Dan yazh ,, jadi emang ada berubah pastinya ,, . Gw kan kurang demen yak banyak saldo di rekening ,, kek danger ajah di pikiran gw ,, wkkwkwkw ,, >> kindly reminder wat :: daya idup gw rendah ,, xiixixixiix ,, . Jadii antara di jajanin toped atw yg lain2 dah ,,, . Dari yg duluw bingung mo jajan apah lagi ,, mpe sekarang yg wanti2 aka dah auto di rumah ajah klo gada duit pas wiken mpe gajiyan lagi ,, wkkwkwkwk . seru ya !!!

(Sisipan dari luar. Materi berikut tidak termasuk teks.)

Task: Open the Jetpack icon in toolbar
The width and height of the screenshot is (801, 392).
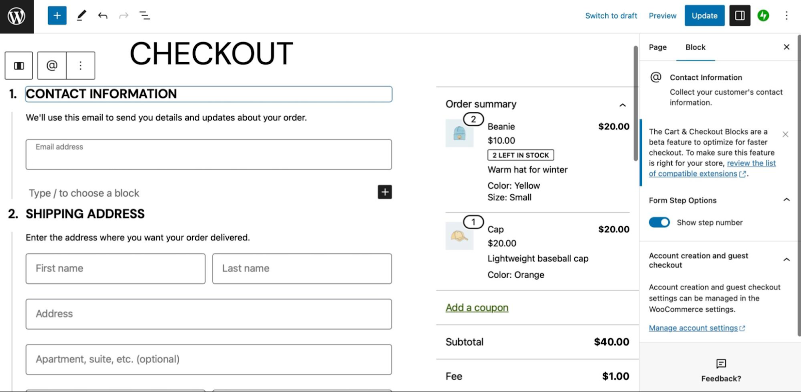Action: (x=763, y=16)
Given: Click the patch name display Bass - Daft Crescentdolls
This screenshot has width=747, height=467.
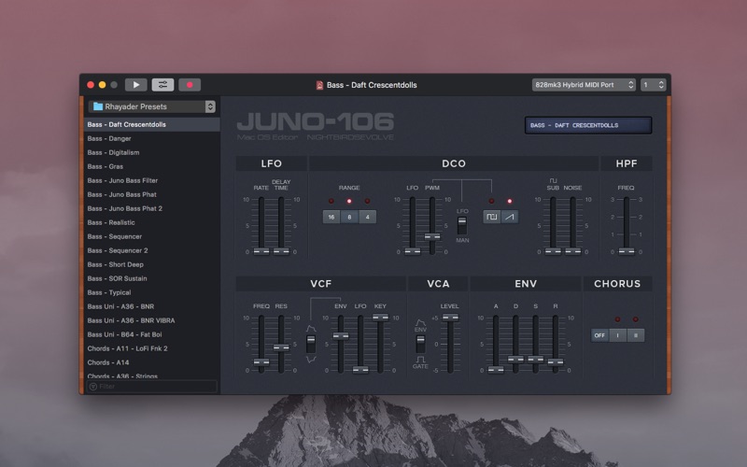Looking at the screenshot, I should 587,125.
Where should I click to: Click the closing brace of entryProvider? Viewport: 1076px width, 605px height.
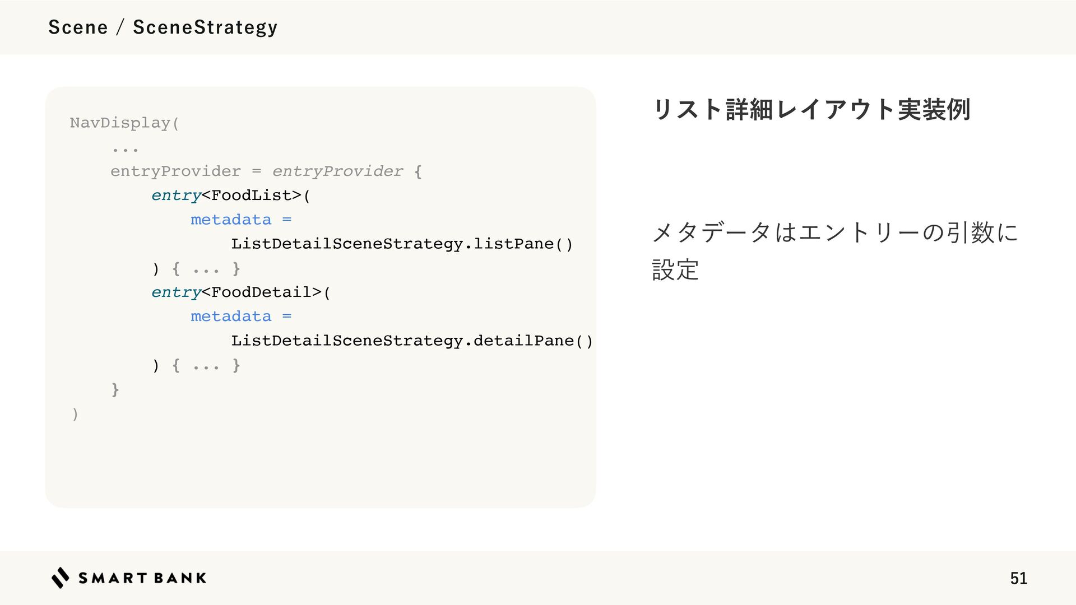click(115, 389)
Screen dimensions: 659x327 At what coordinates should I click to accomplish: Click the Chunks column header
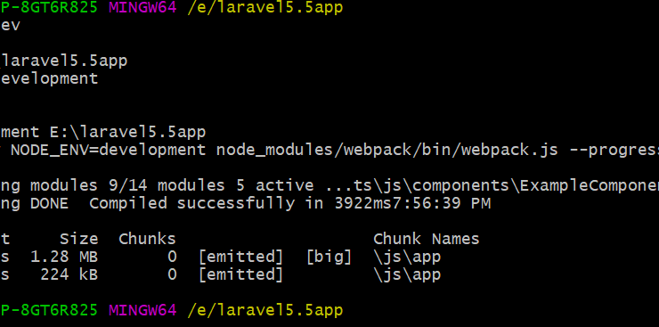tap(147, 239)
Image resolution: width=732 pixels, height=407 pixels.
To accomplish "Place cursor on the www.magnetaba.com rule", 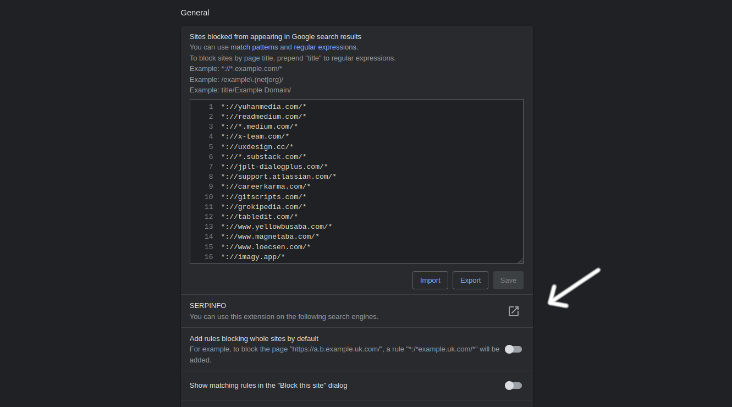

Tapi jadi tw dehh ,, sebenernya ,, berapa sik pengeluwaran basic gw tuh ,,, dan ternyitiy ,, hanya di 3jt men !! ,, idup gw !!! ,, mang the power of kepeped yak !!! ,, wkkwkwkkwkw ,, . alhamdulillah ,, . 3jt ini tuh wat idup gw kek :: makan, transport motor, coffee, parkir, belanjak bulanan ala2, hape2an ,, . Eh tapi lom trmasuk biayak insurance dan nge gym sik ,,, wkkwkwkwkkwkw ,, . Yaaa ,, jadiiii 6jt lah !! ,, #loh ko banyak ???? !!!! ahahhahahhahaha ,, . Yaahh ,, mang idup gw single di 10 jt sik ,, !! 10 jt single wat idup idup nyaman di jkt ,, . alhamdulillah ,, .

daaaaann ,,, #jikamashadaumur ,,
2025 >> ni cicilan kelar ,,,
2026 >> nabung setaon wat umroh di 2026 jugak ,,,
2027 >> starting nabung wat persiapan pension ,,,

pension ,, insya allah ,,, gw mo buka warung kelontong ,, . Ini jadi ladang terakhir amalan sedeqah gw banyak dikitnya ,, hehehheheeh ,, amin amin aminn ,, .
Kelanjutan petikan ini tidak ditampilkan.